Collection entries
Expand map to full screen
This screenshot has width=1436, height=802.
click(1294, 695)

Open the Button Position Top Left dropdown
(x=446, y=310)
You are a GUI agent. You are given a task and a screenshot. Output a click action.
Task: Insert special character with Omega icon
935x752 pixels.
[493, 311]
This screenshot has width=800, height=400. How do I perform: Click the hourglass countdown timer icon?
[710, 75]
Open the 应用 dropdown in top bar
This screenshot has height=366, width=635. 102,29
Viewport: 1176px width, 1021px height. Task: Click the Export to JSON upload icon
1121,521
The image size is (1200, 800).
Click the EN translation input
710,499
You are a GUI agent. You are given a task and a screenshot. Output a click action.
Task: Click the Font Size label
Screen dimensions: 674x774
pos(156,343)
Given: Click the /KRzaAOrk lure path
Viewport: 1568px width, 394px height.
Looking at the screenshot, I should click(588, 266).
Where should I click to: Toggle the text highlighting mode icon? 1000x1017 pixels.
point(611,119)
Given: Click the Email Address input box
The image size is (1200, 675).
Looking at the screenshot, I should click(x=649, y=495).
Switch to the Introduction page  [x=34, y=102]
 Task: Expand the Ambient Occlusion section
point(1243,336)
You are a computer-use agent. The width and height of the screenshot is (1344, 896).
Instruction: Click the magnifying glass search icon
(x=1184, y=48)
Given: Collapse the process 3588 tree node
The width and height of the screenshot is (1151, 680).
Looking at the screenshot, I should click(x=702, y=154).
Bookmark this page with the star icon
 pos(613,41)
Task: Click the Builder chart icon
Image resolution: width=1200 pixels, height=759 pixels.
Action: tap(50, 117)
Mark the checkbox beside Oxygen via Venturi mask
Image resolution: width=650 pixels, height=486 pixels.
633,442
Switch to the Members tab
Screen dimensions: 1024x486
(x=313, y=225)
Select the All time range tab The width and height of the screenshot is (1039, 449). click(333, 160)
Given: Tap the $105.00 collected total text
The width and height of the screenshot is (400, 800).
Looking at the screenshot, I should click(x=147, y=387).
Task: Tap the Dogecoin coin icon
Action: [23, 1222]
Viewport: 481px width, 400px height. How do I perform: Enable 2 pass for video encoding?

• [GIVEN INSTRUCTION] Extract the lines exactly as they appear, beginning at the line that contains "Given: Tap the $105.00 collected total text" and continuing through the last line above.

• [SOLUTION FOR THIS EXERCISE]
Given: Tap the $105.00 collected total text
The width and height of the screenshot is (400, 800).
Looking at the screenshot, I should click(x=147, y=387).
Task: Tap the Dogecoin coin icon
Action: [23, 1222]
Viewport: 481px width, 400px height. How do I perform: Enable 2 pass for video encoding?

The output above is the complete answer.